### [WORK REQUEST]
After locating the line that contains "Task: Tap the", quote it and all lines after it through the end of the entries, and nothing more. Pictures stay out.

### [RECORDS PROVIDED]
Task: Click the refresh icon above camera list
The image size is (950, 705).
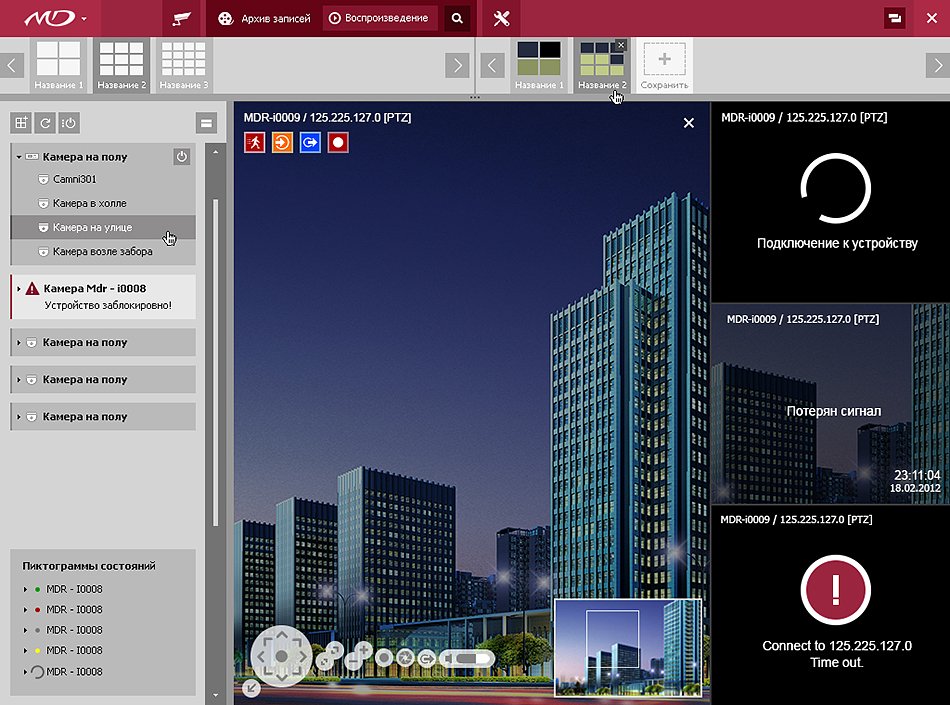Action: point(44,123)
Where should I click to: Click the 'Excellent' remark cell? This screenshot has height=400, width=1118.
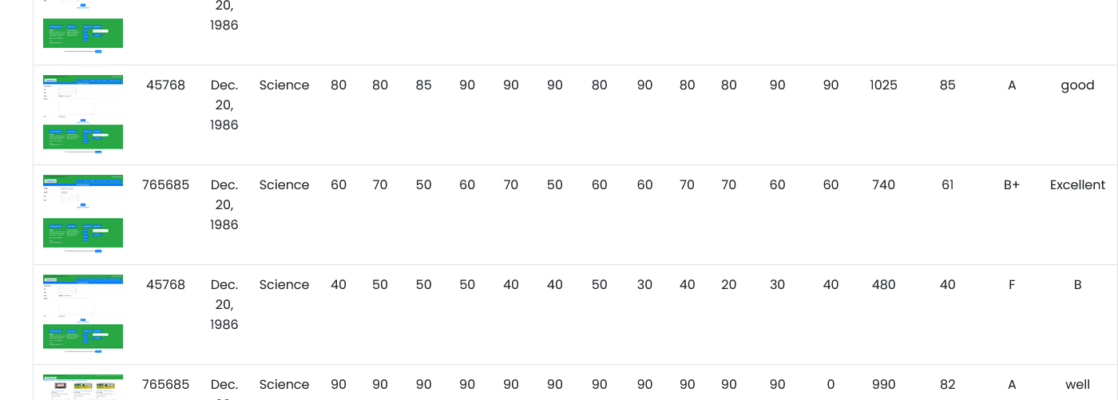[1077, 185]
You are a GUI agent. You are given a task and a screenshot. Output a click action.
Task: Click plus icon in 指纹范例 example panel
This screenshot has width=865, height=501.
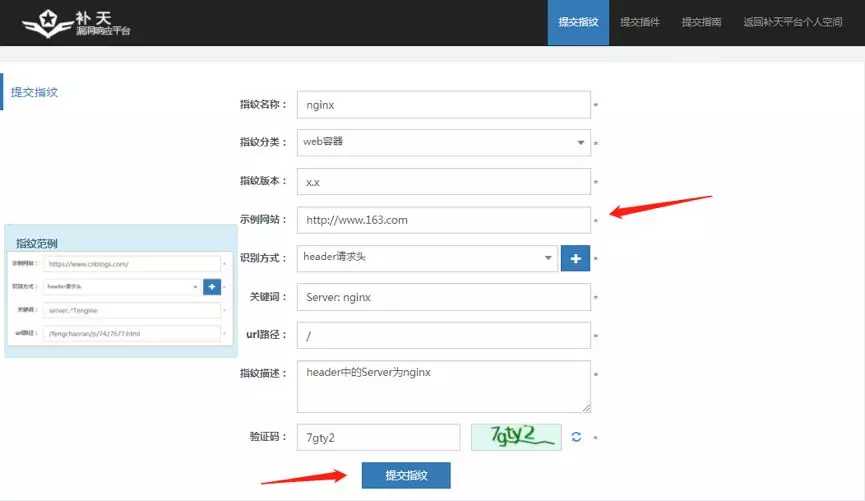coord(211,287)

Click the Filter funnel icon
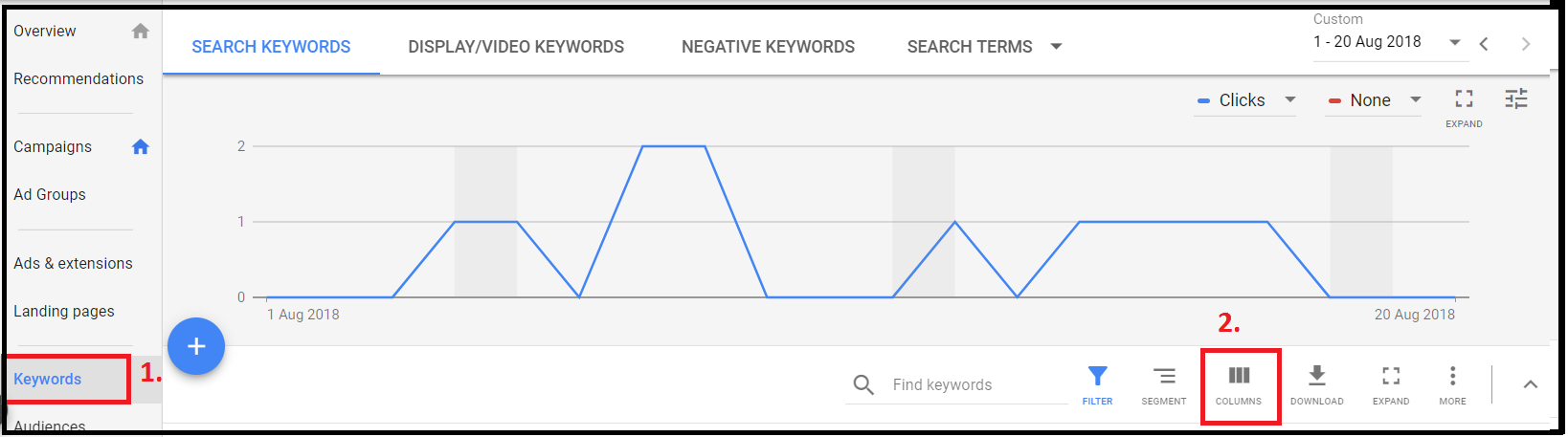(x=1098, y=376)
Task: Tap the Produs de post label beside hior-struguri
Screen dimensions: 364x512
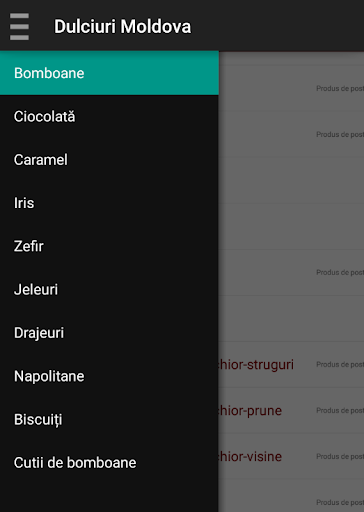Action: pyautogui.click(x=340, y=364)
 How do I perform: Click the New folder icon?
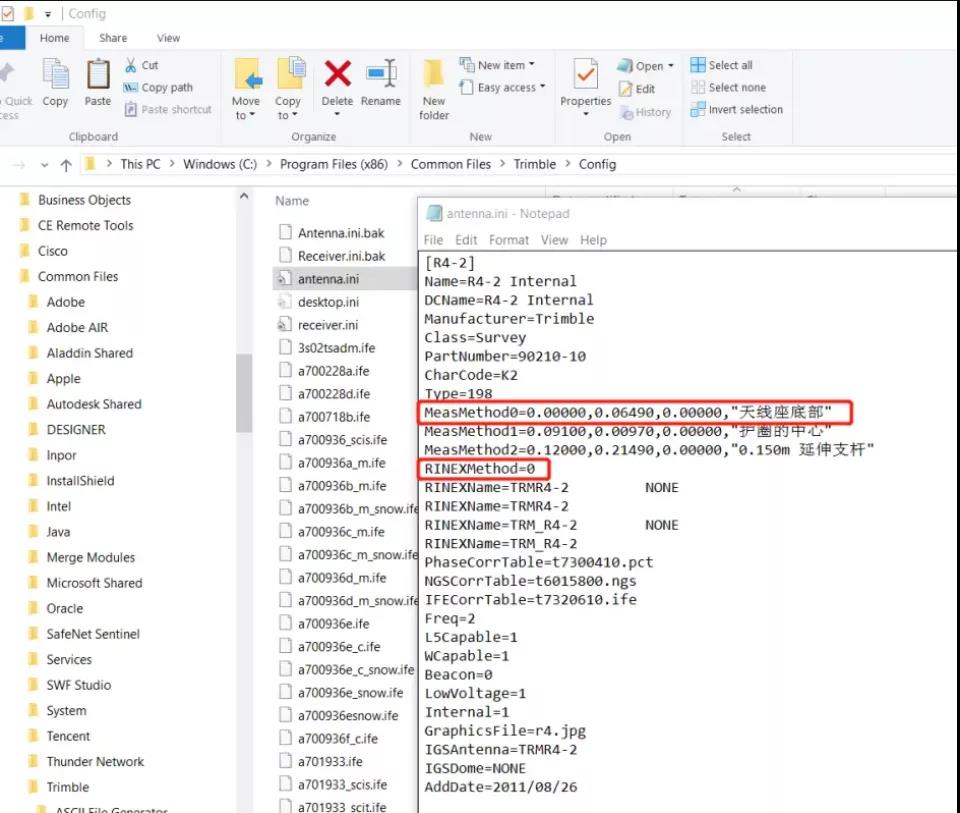(x=434, y=76)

### [SOLUTION TO THE EXERCISE]
Task: Tap the Produs de post label beside hior-struguri
Screen dimensions: 364x512
Action: pyautogui.click(x=340, y=364)
 How do I perform: Click the New folder icon?
(x=434, y=76)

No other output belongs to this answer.